What is needed:
Reproduce these records line for line, with no changes.

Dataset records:
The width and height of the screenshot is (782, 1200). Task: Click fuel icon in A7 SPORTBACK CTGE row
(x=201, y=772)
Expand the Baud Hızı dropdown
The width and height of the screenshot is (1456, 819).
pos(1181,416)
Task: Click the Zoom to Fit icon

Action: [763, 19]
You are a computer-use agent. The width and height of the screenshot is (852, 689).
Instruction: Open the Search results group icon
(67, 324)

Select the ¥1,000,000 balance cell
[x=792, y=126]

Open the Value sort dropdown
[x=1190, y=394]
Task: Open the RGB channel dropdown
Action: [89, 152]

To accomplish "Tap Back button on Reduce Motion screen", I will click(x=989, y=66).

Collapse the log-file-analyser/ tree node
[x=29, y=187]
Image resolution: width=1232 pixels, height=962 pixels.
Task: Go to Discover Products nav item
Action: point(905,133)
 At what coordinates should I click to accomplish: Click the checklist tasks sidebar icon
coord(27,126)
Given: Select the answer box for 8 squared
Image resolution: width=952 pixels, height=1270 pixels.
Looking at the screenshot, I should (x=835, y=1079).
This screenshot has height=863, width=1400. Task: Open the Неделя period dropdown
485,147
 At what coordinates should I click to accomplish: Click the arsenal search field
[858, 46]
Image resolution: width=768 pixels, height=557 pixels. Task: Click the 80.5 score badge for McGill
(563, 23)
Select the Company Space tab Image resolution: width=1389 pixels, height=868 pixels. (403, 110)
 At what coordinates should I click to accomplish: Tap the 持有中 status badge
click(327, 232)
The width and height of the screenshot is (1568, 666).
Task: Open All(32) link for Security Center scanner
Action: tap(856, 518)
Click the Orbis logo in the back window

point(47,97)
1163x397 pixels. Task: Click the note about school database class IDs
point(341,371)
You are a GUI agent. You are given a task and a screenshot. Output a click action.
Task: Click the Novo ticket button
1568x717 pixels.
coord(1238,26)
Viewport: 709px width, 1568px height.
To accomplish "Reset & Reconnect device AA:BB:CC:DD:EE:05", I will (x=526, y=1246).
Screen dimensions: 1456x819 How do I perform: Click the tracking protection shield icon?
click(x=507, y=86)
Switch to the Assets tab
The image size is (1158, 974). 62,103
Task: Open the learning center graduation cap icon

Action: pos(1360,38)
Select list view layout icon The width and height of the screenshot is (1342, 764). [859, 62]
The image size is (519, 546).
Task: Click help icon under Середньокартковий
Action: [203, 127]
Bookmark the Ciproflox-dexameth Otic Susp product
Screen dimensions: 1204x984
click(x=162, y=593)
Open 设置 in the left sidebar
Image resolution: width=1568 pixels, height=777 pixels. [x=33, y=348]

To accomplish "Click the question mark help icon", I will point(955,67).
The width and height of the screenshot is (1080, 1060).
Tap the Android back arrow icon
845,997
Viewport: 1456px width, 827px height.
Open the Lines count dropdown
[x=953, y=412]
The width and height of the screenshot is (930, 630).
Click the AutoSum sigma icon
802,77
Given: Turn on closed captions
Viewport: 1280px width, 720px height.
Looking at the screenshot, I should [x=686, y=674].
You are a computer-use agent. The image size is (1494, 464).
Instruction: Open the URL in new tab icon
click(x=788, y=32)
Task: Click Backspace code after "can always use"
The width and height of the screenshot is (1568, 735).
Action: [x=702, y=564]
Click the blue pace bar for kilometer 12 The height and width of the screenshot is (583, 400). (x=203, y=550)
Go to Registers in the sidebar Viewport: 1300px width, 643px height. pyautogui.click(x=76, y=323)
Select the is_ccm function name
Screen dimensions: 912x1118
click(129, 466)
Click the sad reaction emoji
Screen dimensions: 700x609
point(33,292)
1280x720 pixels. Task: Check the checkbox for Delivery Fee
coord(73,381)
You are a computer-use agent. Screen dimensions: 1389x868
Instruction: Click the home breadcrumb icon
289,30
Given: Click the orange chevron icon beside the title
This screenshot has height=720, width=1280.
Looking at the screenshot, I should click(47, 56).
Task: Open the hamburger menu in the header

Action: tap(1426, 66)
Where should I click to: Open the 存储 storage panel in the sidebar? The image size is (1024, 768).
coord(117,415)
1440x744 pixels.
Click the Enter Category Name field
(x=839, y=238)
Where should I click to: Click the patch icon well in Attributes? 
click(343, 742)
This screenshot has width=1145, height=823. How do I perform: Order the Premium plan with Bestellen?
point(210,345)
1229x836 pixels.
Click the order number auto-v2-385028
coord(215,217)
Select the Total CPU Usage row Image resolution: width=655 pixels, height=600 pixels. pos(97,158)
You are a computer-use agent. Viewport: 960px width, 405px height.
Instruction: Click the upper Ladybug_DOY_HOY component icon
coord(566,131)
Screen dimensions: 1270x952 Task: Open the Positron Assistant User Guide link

Exercise output:
The width and height of the screenshot is (782, 1200). Task: Click fuel icon in A7 SPORTBACK CTGE row
(x=201, y=772)
Expand the Baud Hızı dropdown
The width and height of the screenshot is (1456, 819).
pos(1181,416)
Task: Click the Zoom to Fit icon

Action: [763, 19]
You are a computer-use agent. The width and height of the screenshot is (852, 689).
Instruction: Open the Search results group icon
(67, 324)

Select the ¥1,000,000 balance cell
[x=792, y=126]

Open the Value sort dropdown
[x=1190, y=394]
Task: Open the RGB channel dropdown
Action: [89, 152]

To accomplish "Tap Back button on Reduce Motion screen", I will click(x=989, y=66).

Collapse the log-file-analyser/ tree node
[x=29, y=187]
Image resolution: width=1232 pixels, height=962 pixels.
Task: Go to Discover Products nav item
Action: point(905,133)
 At what coordinates should I click to accomplish: Click the checklist tasks sidebar icon
coord(27,126)
Given: Select the answer box for 8 squared
Image resolution: width=952 pixels, height=1270 pixels.
Looking at the screenshot, I should (x=835, y=1079).
This screenshot has height=863, width=1400. Task: Open the Неделя period dropdown
485,147
 At what coordinates should I click to accomplish: Click the arsenal search field
[858, 46]
Image resolution: width=768 pixels, height=557 pixels. Task: Click the 80.5 score badge for McGill
(563, 23)
Select the Company Space tab Image resolution: width=1389 pixels, height=868 pixels. (403, 110)
 At what coordinates should I click to accomplish: Tap the 持有中 status badge
click(327, 232)
The width and height of the screenshot is (1568, 666).
Task: Open All(32) link for Security Center scanner
Action: tap(856, 518)
Click the Orbis logo in the back window

point(47,97)
1163x397 pixels. Task: Click the note about school database class IDs
point(341,371)
You are a GUI agent. You are given a task and a screenshot. Output a click action.
Task: Click the Novo ticket button
1568x717 pixels.
coord(1238,26)
Viewport: 709px width, 1568px height.
To accomplish "Reset & Reconnect device AA:BB:CC:DD:EE:05", I will (x=526, y=1246).
Screen dimensions: 1456x819 How do I perform: Click the tracking protection shield icon?
click(x=507, y=86)
Switch to the Assets tab
The image size is (1158, 974). 62,103
Task: Open the learning center graduation cap icon

Action: pos(1360,38)
Select list view layout icon The width and height of the screenshot is (1342, 764). [859, 62]
The image size is (519, 546).
Task: Click help icon under Середньокартковий
Action: [203, 127]
Bookmark the Ciproflox-dexameth Otic Susp product
Screen dimensions: 1204x984
click(x=162, y=593)
Open 设置 in the left sidebar
Image resolution: width=1568 pixels, height=777 pixels. [x=33, y=348]

To accomplish "Click the question mark help icon", I will point(955,67).
The width and height of the screenshot is (1080, 1060).
Tap the Android back arrow icon
845,997
Viewport: 1456px width, 827px height.
Open the Lines count dropdown
[x=953, y=412]
The width and height of the screenshot is (930, 630).
Click the AutoSum sigma icon
802,77
Given: Turn on closed captions
Viewport: 1280px width, 720px height.
Looking at the screenshot, I should [x=686, y=674].
You are a computer-use agent. The image size is (1494, 464).
Instruction: Open the URL in new tab icon
click(x=788, y=32)
Task: Click Backspace code after "can always use"
The width and height of the screenshot is (1568, 735).
Action: [x=702, y=564]
Click the blue pace bar for kilometer 12 The height and width of the screenshot is (583, 400). (x=203, y=550)
Go to Registers in the sidebar Viewport: 1300px width, 643px height. pyautogui.click(x=76, y=323)
Select the is_ccm function name
Screen dimensions: 912x1118
click(129, 466)
Click the sad reaction emoji
Screen dimensions: 700x609
point(33,292)
1280x720 pixels. Task: Check the checkbox for Delivery Fee
coord(73,381)
You are a computer-use agent. Screen dimensions: 1389x868
Instruction: Click the home breadcrumb icon
289,30
Given: Click the orange chevron icon beside the title
This screenshot has height=720, width=1280.
Looking at the screenshot, I should click(47, 56).
Task: Open the hamburger menu in the header

Action: tap(1426, 66)
Where should I click to: Open the 存储 storage panel in the sidebar? The image size is (1024, 768).
coord(117,415)
1440x744 pixels.
Click the Enter Category Name field
(x=839, y=238)
Where should I click to: Click the patch icon well in Attributes? 
click(343, 742)
This screenshot has width=1145, height=823. How do I perform: Order the Premium plan with Bestellen?
point(210,345)
1229x836 pixels.
Click the order number auto-v2-385028
coord(215,217)
Select the Total CPU Usage row Image resolution: width=655 pixels, height=600 pixels. pos(97,158)
You are a computer-use agent. Viewport: 960px width, 405px height.
Instruction: Click the upper Ladybug_DOY_HOY component icon
coord(566,131)
Screen dimensions: 1270x952 Task: Open the Positron Assistant User Guide link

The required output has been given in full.